REQUIRED ACTION = The first line of the entries is where the copy starts and the line with "You are a computer-use" is where it ends; set down each line exactly, both ends included, and drop pictures.

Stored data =
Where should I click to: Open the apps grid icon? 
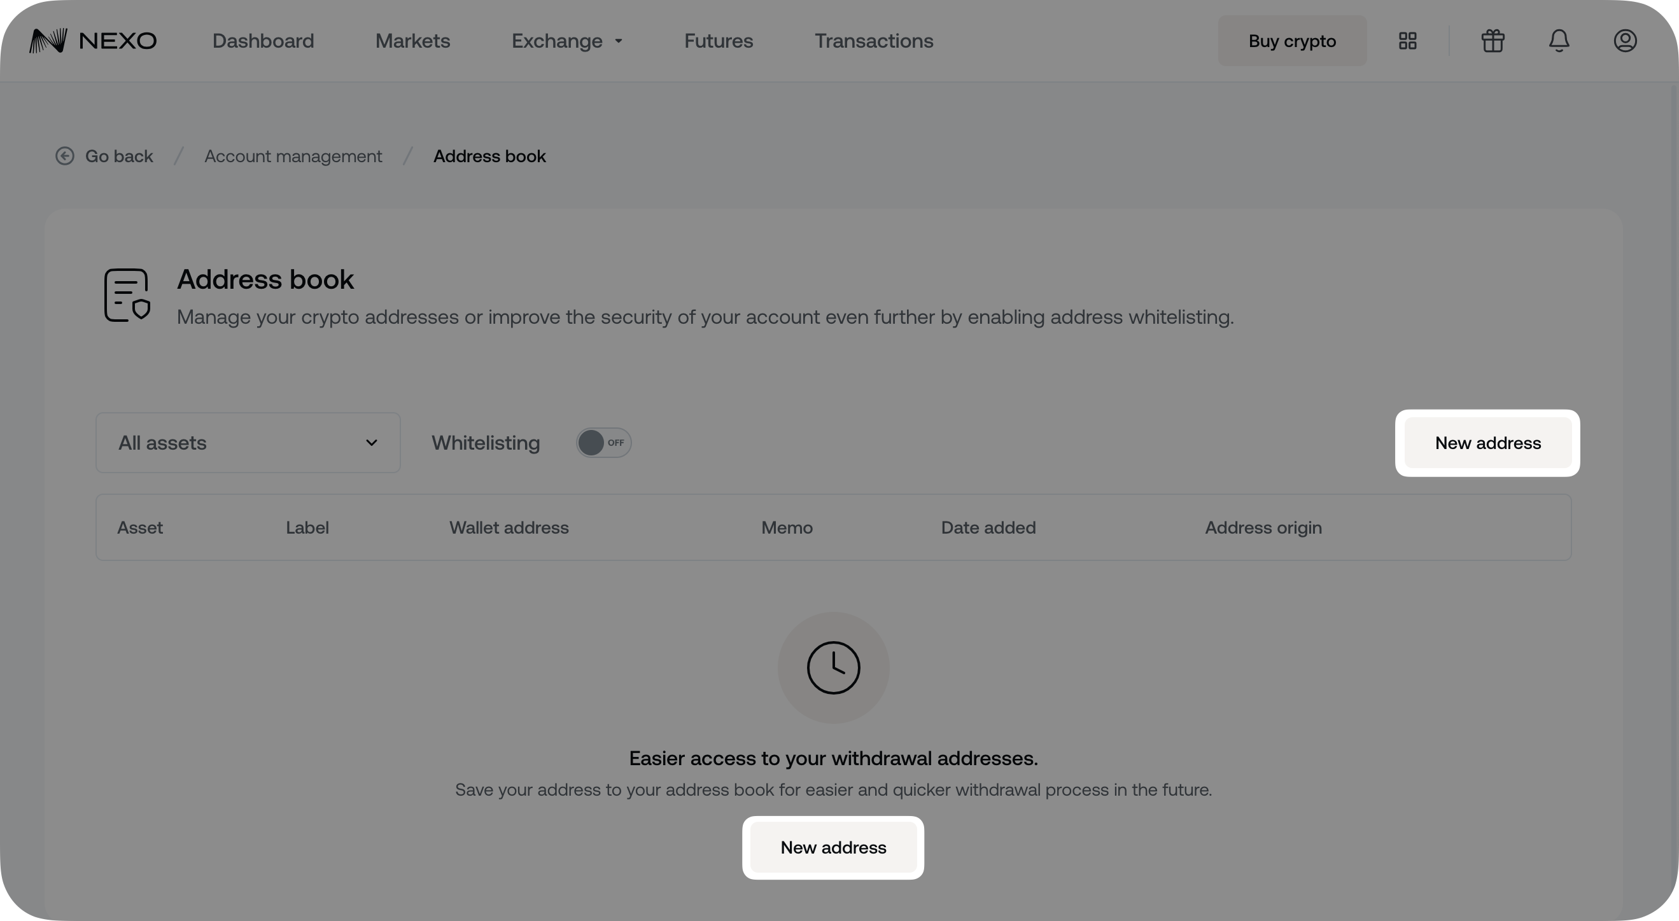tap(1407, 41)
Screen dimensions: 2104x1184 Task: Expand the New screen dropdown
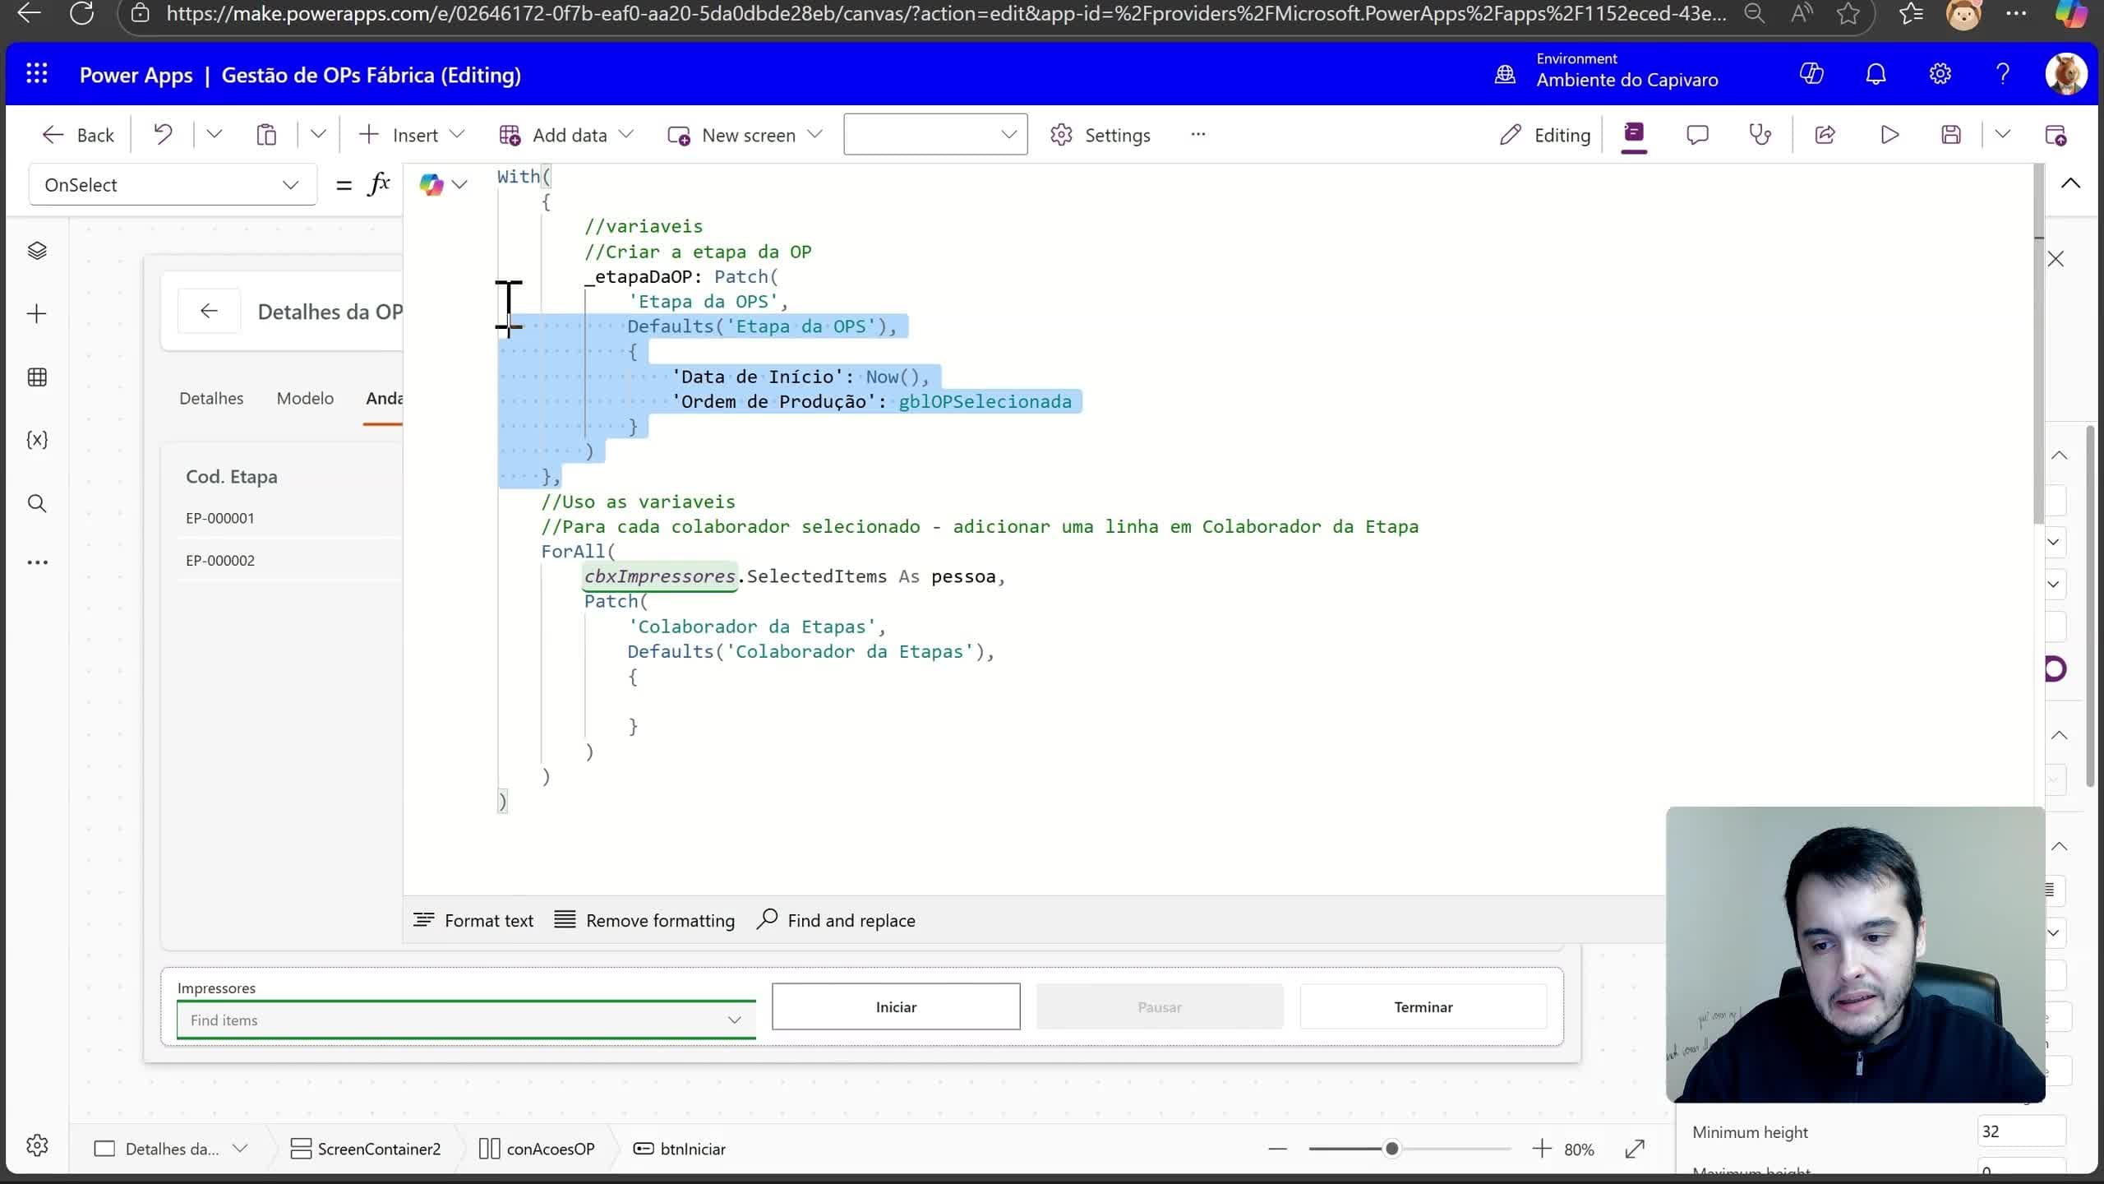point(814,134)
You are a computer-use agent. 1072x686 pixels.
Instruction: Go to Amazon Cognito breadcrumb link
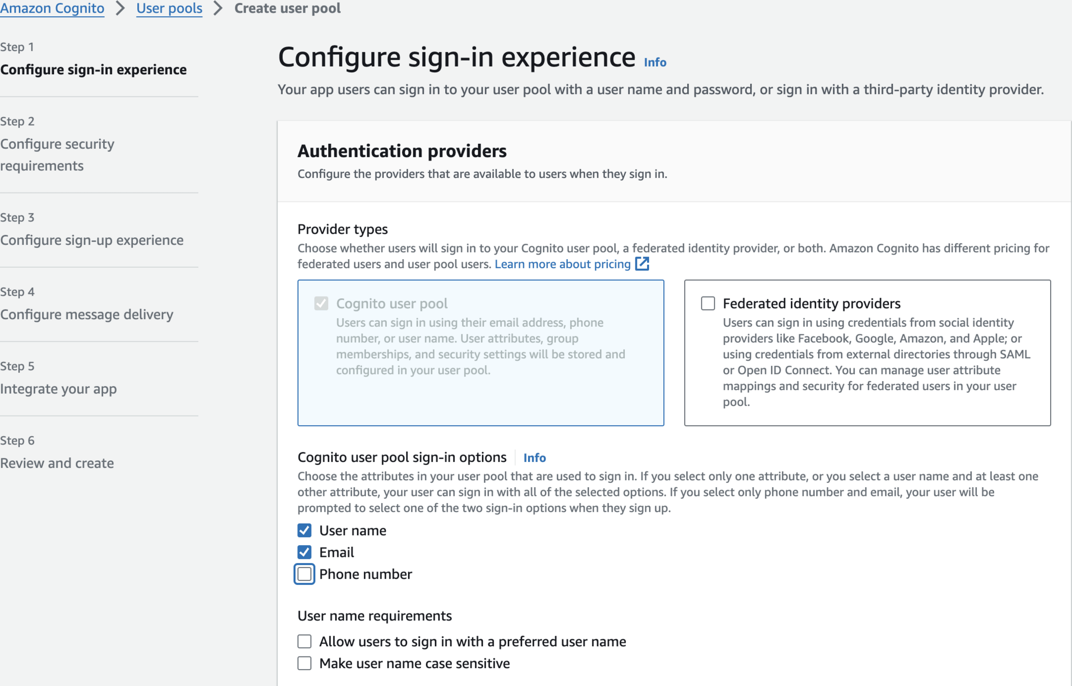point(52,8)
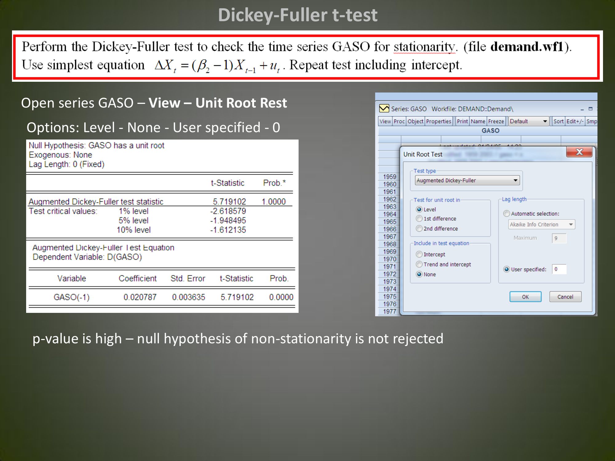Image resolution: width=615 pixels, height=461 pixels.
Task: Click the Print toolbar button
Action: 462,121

RESPONSE BELOW =
Where should I click to: Open the apps grid icon? 
tap(1407, 41)
Screen dimensions: 2104x1184 Task: Expand the New screen dropdown
point(814,134)
You are a computer-use agent. 1072x686 pixels.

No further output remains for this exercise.